Excerpts from a dataset

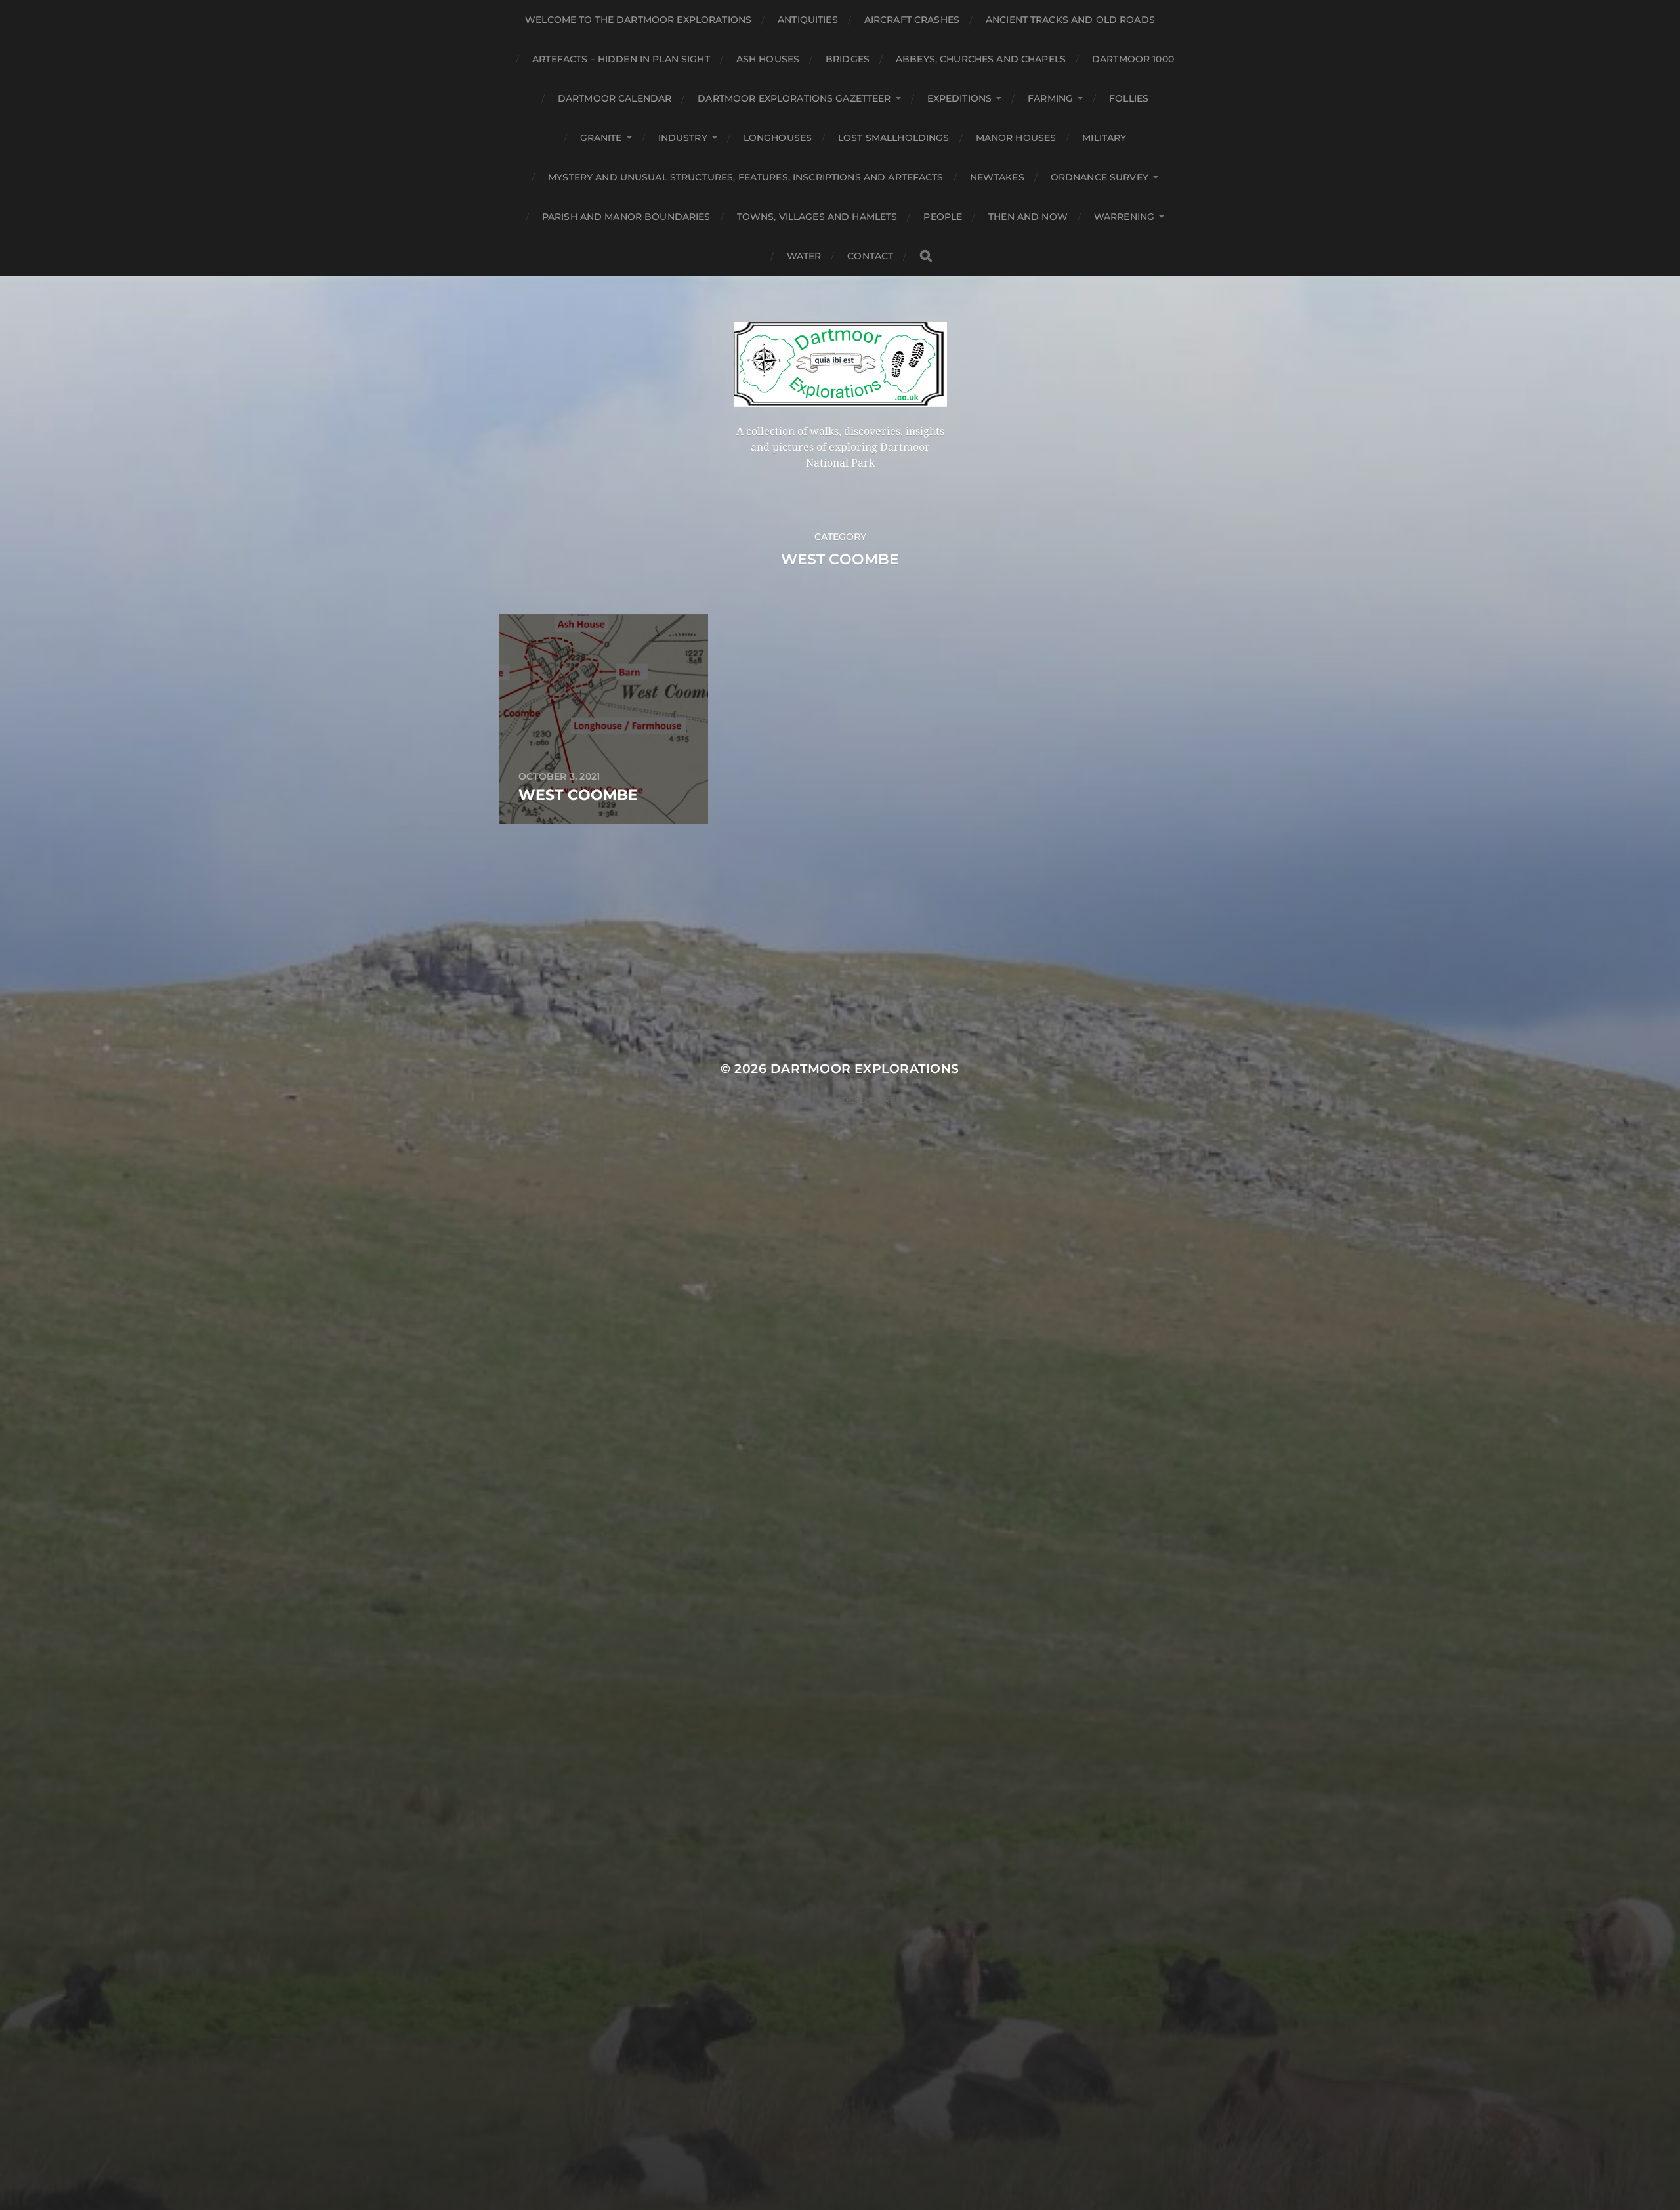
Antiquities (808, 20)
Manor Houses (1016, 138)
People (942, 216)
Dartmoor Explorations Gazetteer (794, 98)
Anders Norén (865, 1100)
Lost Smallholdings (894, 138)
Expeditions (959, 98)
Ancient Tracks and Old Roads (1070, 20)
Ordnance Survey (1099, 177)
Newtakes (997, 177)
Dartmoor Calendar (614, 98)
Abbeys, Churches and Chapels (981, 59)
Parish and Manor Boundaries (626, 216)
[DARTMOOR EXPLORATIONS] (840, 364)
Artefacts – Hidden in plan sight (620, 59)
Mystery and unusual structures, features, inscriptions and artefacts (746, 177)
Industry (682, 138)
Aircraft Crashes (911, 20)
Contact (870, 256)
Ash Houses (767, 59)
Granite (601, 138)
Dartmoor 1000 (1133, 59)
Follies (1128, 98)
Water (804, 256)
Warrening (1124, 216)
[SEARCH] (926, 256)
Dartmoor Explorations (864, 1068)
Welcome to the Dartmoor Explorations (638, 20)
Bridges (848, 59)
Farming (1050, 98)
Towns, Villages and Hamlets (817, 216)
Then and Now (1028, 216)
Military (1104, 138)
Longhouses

- **Task**
Please filter the entries above down to the lines holding "Manor" and copy them.

- **Response**
Manor Houses (1016, 138)
Parish and Manor Boundaries (626, 216)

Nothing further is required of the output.